這些天天天下雨倒是方便,大家伙不是在木場就是在新起的竹木制品廠廠房,開個會召集起人來也容易。
周樸槐敲了敲大鑼鼓,那邊韓有福就把那張村戶圖貼木場大黑板上了。
看人都來得差不多了,韓有福就拿了根長木棍點了點那些圈紅的人家,一一點了這些人家戶主人名,道“大家都看到了,暴雨已經下了好些天,咱們的東山溪水位已經漲得很高,你們,你們,這些剛剛點名的,你們家里住的都離水位線不遠了,要是這暴雨再繼續下兩天,上游的水突然涌過來,怕是家都要淹沒了。”

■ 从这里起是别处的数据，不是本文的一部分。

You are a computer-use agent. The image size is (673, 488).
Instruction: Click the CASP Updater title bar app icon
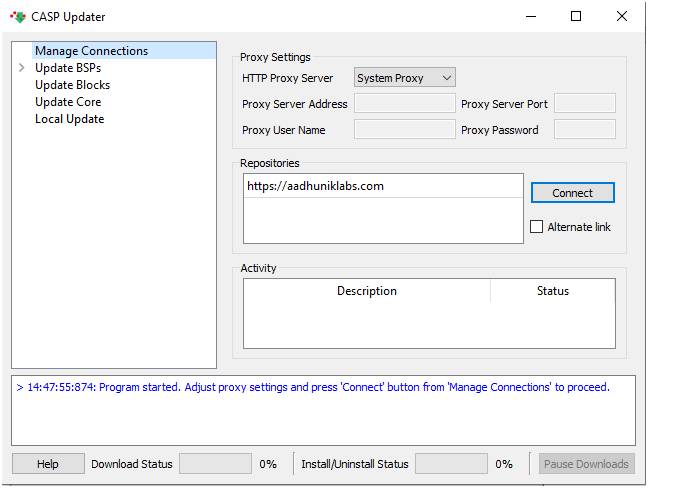point(18,17)
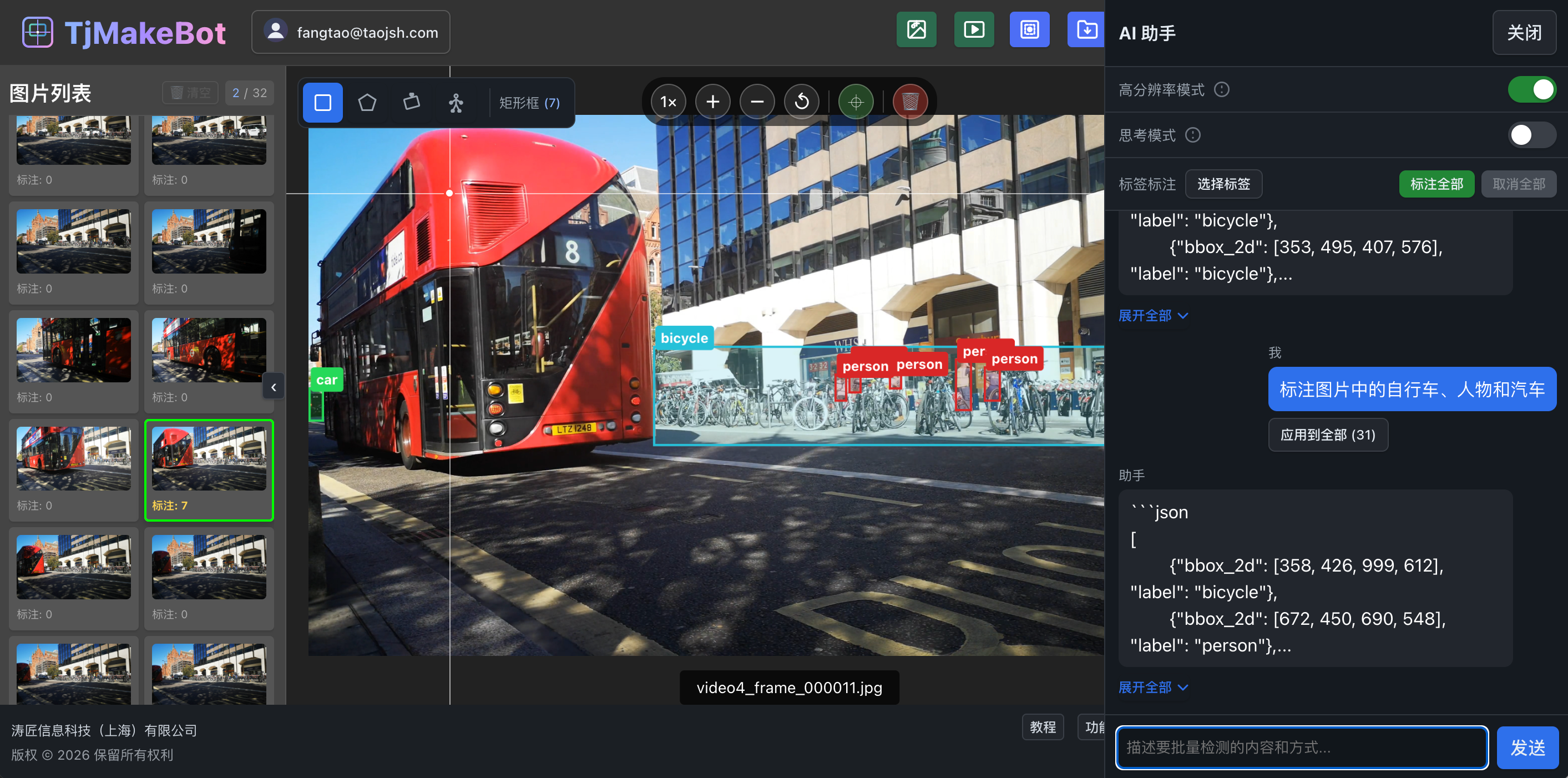1568x778 pixels.
Task: Click the zoom in plus icon
Action: 713,102
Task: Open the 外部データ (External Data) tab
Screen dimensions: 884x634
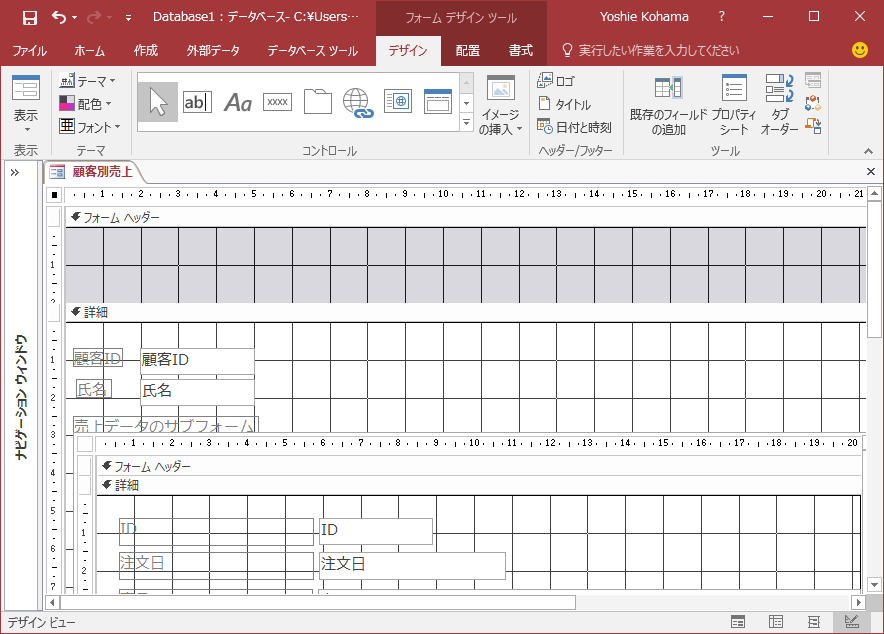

“韓廠長和程主任說了,這繼續住在家里怕是有危險,就特地讓人收拾了咱們小學的課室和辦公室,建議你們這些天就都搬到那邊去住。你們今天回去,就收拾收拾,揀了緊要的東西,今晚上就都搬過去吧,家里有竹床的就搬竹床,沒竹床的就搬床板,反正怎么睡,你們自己想辦法解決,需要睡課室桌子的,就找馬老師和朱老師登記,借了課室桌子睡。”
眾人“”
這雨季年年有,今年的安排還真是特別多。
有村民道“大隊長,這課室就兩間,咱們這十幾戶人家,得有四五十號人的,咋住啊”
韓有福掃說話的村民一眼,道“咱那課室設計的時候一間是給五六十娃娃上課的,你們就五六十號人,兩間課室再加一個辦公室,還不夠你們住的你這身子多金貴呢,要不要給你做個龍床”
大家一陣哄笑。
大家議論紛紛,多數還是覺得這不大有必要。
年年東山溪溪水都要漲一漲,但一般還真淹不到村民家去。
程檸并不在意大家的議論,她也拿了條木棍指了指黃色標記的人家,道“還有這些黃色筆圈住的人家,地勢要稍微高一些,離水位線還有一段距離,但你們要是不放心,想搬到課室或者木場來住也成,就找馬老師和朱老師這邊登記一下就成了,這事暫時就由馬老師和朱老師負責,怎么住,地方怎么分配,想要什么幫助或者支持,也都可以找馬老師和朱老師。”
馬老師和祝老師就是現在做大隊小學老師的馬婷婷和朱先開。
正好這會兒暑假,兩人時間空出來,可以幫忙這事。
不少村民覺得麻煩,沒這個必要,但因著韓東塬和程檸能力突出,大家都對他們有一種莫名的信任,所以除了少量不太樂意搬,想拖一拖,或者實在覺得不方便的,大部分點到的村民這天下午還是都搬著竹床或床板,打著包袱,去了小學課室住。
七月二十六,早上下了一場暴雨,中午的時候就停了。
大家都很高興。
這一場暴雨太久了,因為韓東塬和程檸的布置,這一個多星期大隊和廠子里都管得很嚴,說實話也很憋得慌。
尤其是搬到課室住的那十幾戶村民,這兩個課室住了十幾家五六十號人,老人孩子,吵吵嚷嚷的不是一般的鬧,晚上根本就睡不好。
天晴了,就有人找馬婷婷和朱先開問,問能不能搬回自己家去住。
這都好幾天了,水也沒淹到他們家里去,好好的自己家屋子不去住,幾十號人擠課室里又吵又臭,那真是十分的蠢。
馬婷婷和朱先開被吵得頭疼,兩人就跑過來問程檸和韓東塬。
程檸正站在山坡上往下面東山溪看呢。
韓東塬自然是陪著她的。
這會兒天晴了,東山溪邊正有不少村民在忙碌著,有的在洗衣服,有的約莫是在撈著魚簍子撈著魚
雨后的小溪口是最好撈魚的時候。
雖然大隊里限制了許多的條條框框。
但那針對的是暴雨期間,這會兒的天氣卻是已經放晴了。